There is an art to it - to making the move at the moment that causes maximum issues for your nearest rival - and it's something you always associate with the great drivers, from Stirling Moss to Jim Clark, from Jackie Stewart to Alain Prost.

To Lewis, even, in his GP2 days.

We should still penalise slower drivers who do something stupid but that's it: otherwise, let the race take its course. We have enough cars to make a motor race: let's use 'em all.

Get rid of Drag Reduction Systems

They're chasing their own tails. They artificially help some car/driver combinations in some conditions, but we've overdone it - added more and more zones until there's no point in running low downforce at circuits like Montreal, or giving drivers like Daniel Ricciardo so much speed differential at circuits like Baku that they have nowhere to go when they're suddenly staring at a rear wing in front of them.

There's a theme here, of course, and it's called Return to Nature.
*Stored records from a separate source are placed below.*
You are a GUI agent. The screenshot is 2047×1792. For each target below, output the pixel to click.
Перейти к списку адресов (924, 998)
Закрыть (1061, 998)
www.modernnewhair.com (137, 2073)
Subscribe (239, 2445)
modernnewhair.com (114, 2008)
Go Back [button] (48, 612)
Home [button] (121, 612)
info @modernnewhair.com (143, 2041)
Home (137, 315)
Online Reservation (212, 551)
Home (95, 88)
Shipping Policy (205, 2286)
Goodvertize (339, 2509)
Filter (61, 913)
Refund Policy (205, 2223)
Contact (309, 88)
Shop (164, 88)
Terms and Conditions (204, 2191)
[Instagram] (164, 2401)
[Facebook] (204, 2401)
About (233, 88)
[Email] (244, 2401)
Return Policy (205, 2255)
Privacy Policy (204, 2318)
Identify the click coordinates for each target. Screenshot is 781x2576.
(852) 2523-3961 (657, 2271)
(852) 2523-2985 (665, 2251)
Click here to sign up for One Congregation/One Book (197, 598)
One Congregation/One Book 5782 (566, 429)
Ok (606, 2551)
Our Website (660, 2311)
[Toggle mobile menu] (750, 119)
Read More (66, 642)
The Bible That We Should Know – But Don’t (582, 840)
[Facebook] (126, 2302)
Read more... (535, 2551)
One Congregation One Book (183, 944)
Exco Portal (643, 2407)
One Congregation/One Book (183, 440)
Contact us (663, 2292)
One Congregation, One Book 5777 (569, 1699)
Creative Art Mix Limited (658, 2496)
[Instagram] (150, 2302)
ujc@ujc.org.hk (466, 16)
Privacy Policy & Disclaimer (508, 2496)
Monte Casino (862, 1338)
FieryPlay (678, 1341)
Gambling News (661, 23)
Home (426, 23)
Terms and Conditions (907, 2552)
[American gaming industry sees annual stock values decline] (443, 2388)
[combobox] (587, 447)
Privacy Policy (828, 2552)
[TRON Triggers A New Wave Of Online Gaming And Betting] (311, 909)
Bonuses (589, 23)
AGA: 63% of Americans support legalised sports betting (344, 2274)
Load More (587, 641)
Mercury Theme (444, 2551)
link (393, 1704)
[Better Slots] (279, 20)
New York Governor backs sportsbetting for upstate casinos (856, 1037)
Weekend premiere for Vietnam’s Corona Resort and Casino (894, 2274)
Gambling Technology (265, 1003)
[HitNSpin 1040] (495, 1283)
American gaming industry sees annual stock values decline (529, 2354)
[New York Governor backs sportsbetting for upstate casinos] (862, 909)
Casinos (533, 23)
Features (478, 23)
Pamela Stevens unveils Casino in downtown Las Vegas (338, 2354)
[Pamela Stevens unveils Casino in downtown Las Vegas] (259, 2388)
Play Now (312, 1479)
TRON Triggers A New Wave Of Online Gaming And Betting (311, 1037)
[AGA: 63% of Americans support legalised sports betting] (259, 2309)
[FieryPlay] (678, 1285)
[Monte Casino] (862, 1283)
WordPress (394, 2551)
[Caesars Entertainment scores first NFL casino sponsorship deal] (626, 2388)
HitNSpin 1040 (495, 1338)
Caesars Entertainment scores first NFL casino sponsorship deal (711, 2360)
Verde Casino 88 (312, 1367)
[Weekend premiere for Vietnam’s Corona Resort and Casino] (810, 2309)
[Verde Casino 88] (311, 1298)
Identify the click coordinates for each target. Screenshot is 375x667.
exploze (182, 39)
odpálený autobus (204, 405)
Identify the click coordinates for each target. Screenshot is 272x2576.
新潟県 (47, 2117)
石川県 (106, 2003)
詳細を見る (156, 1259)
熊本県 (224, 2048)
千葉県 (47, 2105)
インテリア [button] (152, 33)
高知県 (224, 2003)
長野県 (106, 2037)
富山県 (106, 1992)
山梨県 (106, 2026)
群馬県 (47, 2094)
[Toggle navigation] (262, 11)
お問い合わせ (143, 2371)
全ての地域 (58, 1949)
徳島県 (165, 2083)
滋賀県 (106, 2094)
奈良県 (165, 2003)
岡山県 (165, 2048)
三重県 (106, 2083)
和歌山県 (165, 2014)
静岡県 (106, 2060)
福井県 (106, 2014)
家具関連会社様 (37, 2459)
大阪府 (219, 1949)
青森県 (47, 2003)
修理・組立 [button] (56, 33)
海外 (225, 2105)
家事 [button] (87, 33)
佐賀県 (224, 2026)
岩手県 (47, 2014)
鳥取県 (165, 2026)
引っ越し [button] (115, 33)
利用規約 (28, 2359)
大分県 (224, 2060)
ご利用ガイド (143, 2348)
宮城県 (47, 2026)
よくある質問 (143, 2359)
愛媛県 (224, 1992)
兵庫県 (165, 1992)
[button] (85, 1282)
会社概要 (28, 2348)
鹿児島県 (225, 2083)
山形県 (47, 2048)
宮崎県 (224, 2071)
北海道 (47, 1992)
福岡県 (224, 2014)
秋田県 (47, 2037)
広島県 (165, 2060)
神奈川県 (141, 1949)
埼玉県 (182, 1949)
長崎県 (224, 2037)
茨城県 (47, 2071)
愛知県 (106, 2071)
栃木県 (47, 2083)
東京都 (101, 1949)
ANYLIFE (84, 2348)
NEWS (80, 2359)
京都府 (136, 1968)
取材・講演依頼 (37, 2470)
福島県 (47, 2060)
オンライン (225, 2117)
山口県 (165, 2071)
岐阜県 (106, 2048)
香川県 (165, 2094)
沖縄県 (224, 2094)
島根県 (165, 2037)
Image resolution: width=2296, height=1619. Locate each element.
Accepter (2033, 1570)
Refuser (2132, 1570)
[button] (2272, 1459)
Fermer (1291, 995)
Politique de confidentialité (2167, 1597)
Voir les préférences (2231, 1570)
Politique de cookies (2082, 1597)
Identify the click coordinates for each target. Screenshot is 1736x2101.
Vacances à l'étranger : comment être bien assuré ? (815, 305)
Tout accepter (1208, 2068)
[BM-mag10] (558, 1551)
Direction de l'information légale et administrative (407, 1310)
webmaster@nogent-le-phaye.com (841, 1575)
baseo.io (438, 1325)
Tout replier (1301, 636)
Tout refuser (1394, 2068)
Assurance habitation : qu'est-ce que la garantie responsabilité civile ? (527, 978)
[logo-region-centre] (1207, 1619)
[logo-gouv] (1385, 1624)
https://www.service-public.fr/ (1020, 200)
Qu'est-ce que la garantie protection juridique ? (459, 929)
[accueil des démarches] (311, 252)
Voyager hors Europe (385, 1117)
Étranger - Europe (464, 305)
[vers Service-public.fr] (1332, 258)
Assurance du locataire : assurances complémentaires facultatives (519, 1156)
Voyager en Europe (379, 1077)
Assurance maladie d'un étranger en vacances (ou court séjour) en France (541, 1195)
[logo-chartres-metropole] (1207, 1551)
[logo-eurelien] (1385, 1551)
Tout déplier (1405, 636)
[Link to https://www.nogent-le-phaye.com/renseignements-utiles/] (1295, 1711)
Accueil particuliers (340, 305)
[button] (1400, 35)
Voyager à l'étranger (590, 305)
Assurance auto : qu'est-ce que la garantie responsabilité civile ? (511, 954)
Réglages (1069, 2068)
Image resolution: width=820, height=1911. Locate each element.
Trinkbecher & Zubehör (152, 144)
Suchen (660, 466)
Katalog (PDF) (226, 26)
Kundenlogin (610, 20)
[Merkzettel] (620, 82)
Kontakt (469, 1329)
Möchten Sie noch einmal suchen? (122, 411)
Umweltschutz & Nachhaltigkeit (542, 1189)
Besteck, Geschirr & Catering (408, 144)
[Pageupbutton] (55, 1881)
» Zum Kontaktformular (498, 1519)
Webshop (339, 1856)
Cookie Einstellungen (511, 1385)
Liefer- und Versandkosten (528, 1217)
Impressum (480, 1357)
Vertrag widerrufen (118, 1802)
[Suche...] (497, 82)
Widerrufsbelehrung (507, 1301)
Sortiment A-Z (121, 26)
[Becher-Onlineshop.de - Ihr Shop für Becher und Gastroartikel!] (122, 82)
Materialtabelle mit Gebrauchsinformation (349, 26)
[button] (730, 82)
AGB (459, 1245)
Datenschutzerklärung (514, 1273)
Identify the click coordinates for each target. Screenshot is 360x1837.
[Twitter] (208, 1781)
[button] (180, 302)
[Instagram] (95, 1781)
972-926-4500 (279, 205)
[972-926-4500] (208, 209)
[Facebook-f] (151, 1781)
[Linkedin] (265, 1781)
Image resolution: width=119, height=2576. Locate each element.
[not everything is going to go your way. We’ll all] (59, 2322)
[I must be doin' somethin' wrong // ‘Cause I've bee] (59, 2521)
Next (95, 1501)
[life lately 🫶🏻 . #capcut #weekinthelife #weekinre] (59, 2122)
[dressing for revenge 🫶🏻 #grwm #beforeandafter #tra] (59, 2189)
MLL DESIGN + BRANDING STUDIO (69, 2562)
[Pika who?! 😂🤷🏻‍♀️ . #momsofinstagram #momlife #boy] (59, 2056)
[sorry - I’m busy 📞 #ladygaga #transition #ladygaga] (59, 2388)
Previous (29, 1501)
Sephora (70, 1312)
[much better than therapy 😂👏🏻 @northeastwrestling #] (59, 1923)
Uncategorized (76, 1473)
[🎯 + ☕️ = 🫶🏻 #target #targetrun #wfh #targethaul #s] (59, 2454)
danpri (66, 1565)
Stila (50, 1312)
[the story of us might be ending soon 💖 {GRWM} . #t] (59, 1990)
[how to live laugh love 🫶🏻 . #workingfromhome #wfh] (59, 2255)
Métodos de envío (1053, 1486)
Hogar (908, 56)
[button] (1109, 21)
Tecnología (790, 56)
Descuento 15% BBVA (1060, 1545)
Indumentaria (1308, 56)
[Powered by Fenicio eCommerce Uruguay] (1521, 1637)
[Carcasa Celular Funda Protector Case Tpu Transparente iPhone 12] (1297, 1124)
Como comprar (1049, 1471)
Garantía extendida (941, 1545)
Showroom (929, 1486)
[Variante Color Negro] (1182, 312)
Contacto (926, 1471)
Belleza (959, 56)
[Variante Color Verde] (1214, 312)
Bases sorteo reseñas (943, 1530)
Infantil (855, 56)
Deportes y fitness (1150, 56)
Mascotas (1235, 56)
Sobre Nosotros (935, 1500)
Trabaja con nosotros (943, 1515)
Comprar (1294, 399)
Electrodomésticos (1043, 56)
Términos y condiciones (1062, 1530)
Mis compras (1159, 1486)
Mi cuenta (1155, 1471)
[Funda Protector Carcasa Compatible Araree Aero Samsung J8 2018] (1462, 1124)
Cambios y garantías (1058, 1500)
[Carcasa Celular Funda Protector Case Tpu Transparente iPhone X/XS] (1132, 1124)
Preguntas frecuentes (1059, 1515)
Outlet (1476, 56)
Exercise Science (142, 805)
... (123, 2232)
Racing drivers by definition are designed to overtake or defend, not to stand aside and say obediently, "After you, Claude." And the Drag Reduction System is swallowing itself in a plague of detection and activation zones that bear no relation to real racing.

That's in the short term. Medium term? It's going to be all about drivers, as I keep saying. There's nothing fundamentally wrong with F1 that a new era of Chinese, UAE, American, Indian and South American drivers won't put right.

We just need a system to make it work.